**Task directions:** Word for word, set down the lines from the one that holds "Click the 350 y-axis label on top chart" through the final line of the listing below, and exclude every picture.

**Exercise input:**
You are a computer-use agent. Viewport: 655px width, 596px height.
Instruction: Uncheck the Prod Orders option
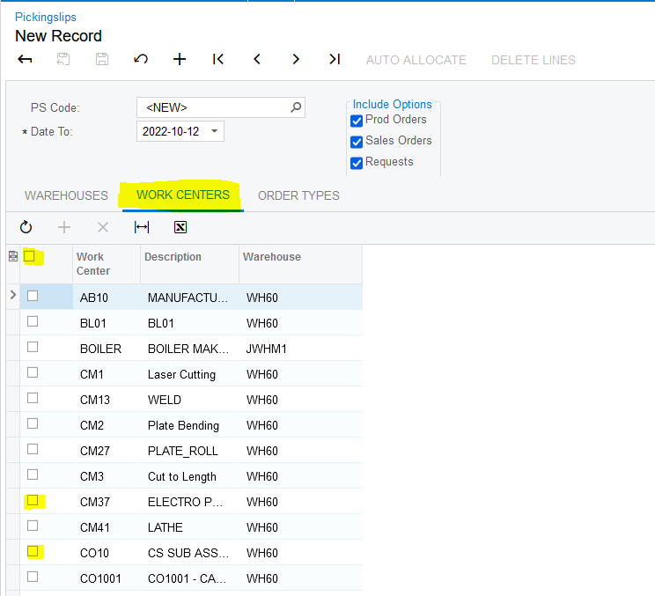tap(357, 121)
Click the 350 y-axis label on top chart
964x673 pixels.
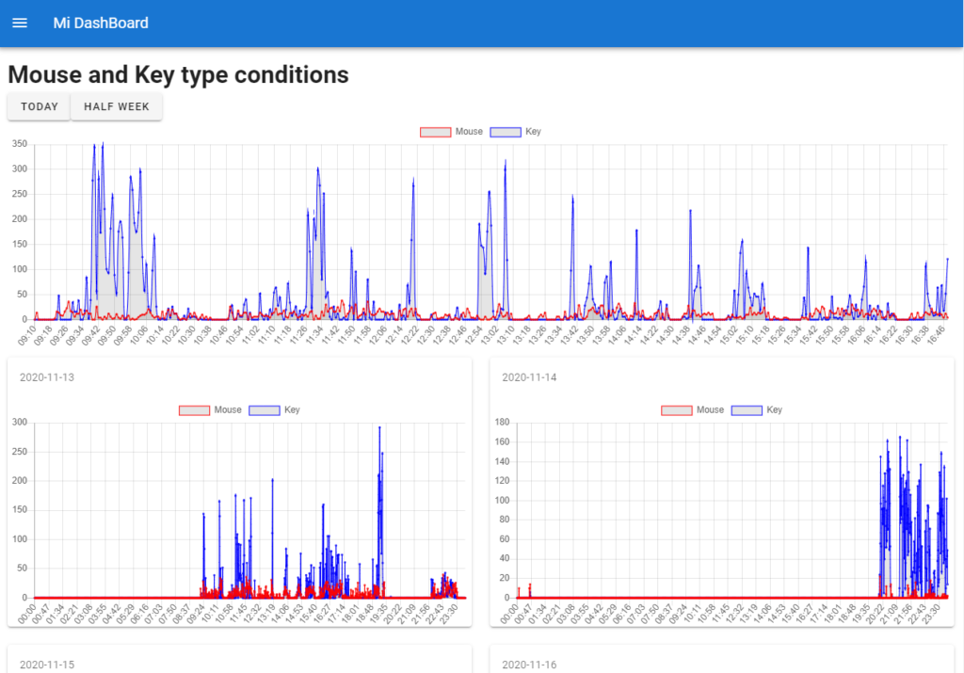click(x=18, y=145)
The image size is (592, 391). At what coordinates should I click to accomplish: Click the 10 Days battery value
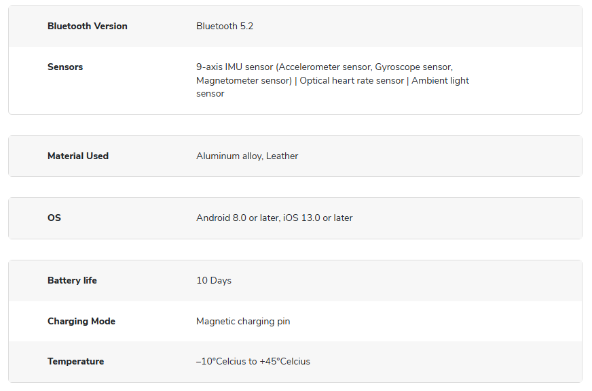214,280
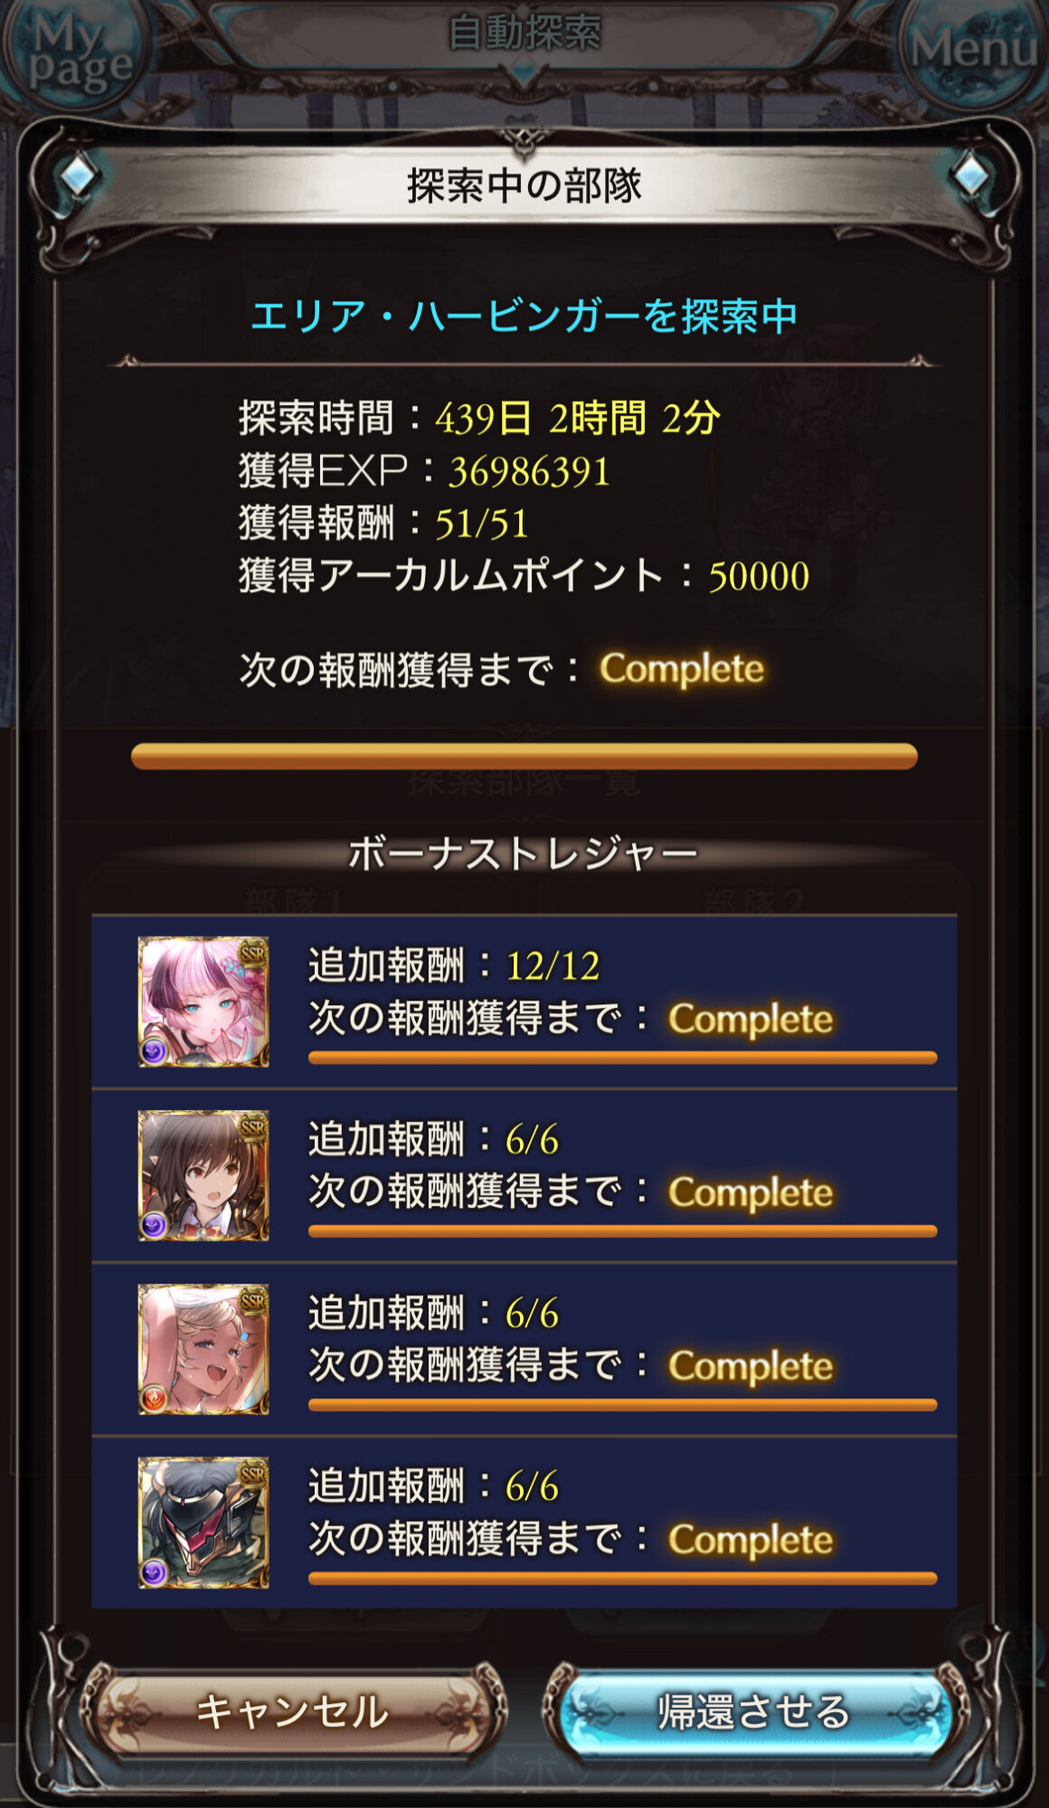
Task: Select the blonde fire SSR character portrait
Action: pos(203,1349)
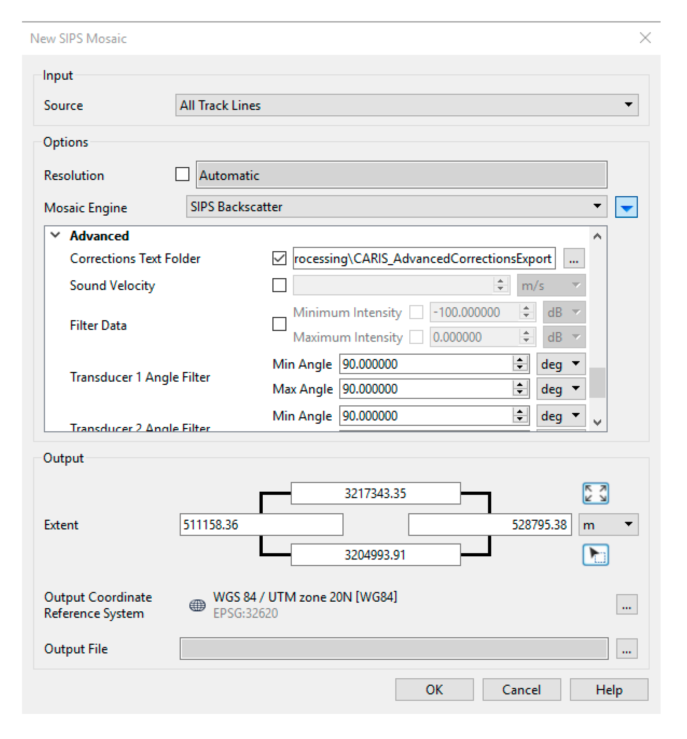Browse for the Output File location
The image size is (687, 739).
[626, 649]
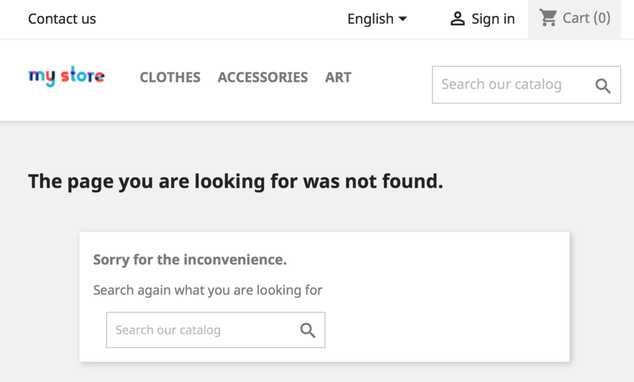
Task: Expand the language dropdown caret arrow
Action: [x=404, y=19]
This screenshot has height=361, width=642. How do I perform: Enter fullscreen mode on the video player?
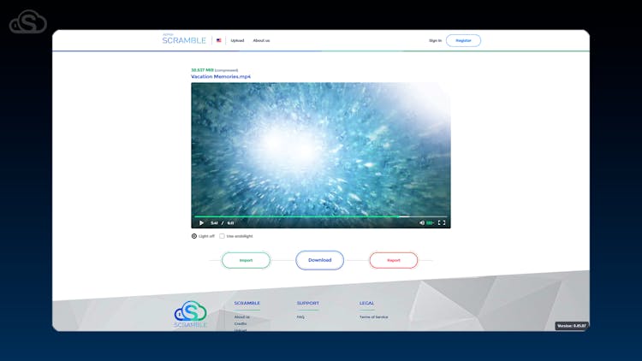tap(442, 222)
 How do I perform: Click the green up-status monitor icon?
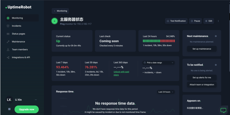54,21
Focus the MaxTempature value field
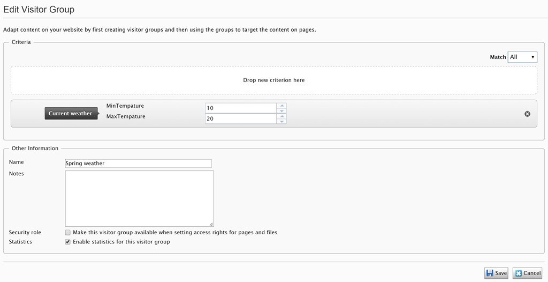 (x=241, y=118)
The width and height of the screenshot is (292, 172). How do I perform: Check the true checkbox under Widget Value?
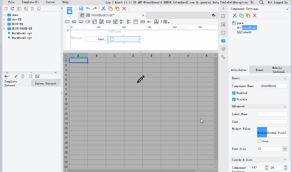pos(260,141)
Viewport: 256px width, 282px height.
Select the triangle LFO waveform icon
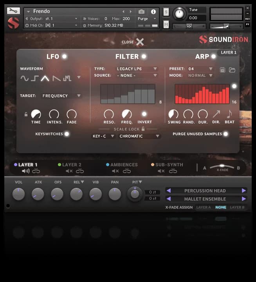(x=45, y=78)
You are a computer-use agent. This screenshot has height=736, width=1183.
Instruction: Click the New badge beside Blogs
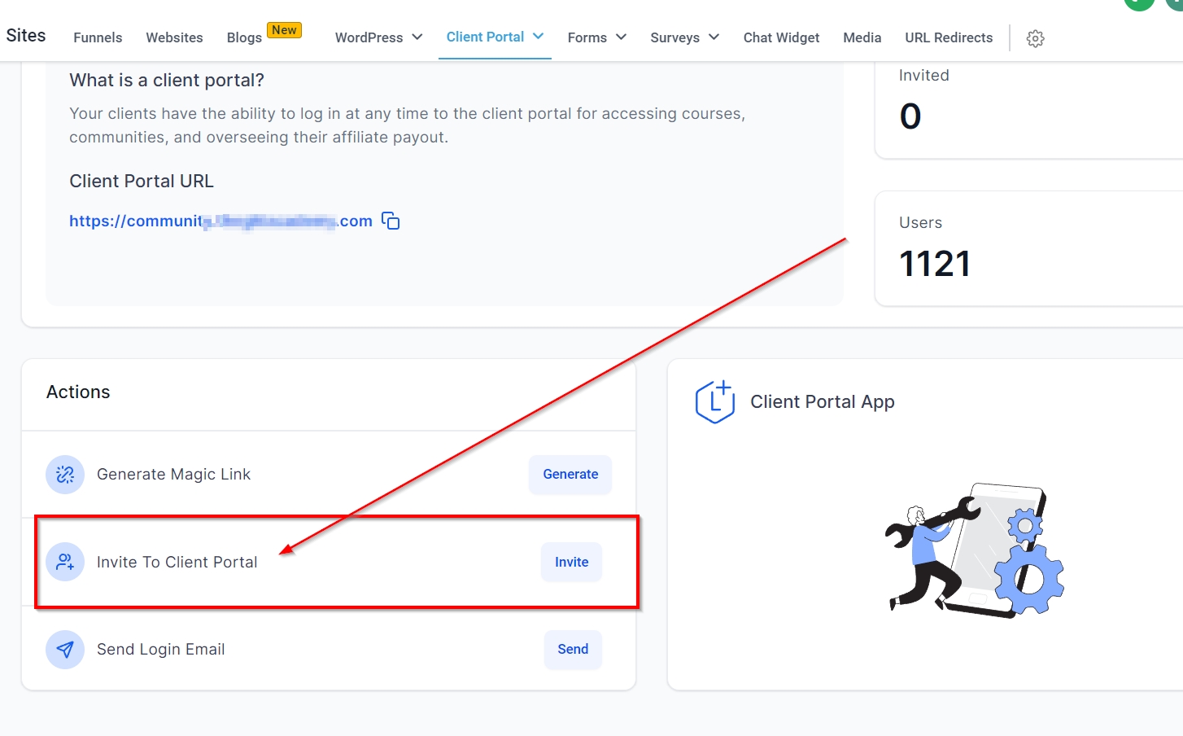pyautogui.click(x=284, y=30)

**Exercise output:**
Click the 350 y-axis label on top chart
964x673 pixels.
click(x=18, y=145)
The image size is (592, 391). At what coordinates should I click to accomplish: Click the 10 Days battery value
214,280
Task: Select the blonde fire SSR character portrait
Action: pos(203,1349)
Browse for the Output File location
The image size is (687, 739).
[626, 649]
Task: Expand the language dropdown caret arrow
Action: [x=404, y=19]
This screenshot has height=361, width=642. How do I perform: Enter fullscreen mode on the video player?
tap(442, 222)
 How do I perform: Click the green up-status monitor icon?
54,21
Focus the MaxTempature value field
 (x=241, y=118)
The width and height of the screenshot is (292, 172). How do I perform: Check the true checkbox under Widget Value?
pos(260,141)
Viewport: 256px width, 282px height.
Select the triangle LFO waveform icon
(x=45, y=78)
You are a computer-use agent. This screenshot has height=736, width=1183.
Instruction: Click the New badge beside Blogs
pyautogui.click(x=284, y=30)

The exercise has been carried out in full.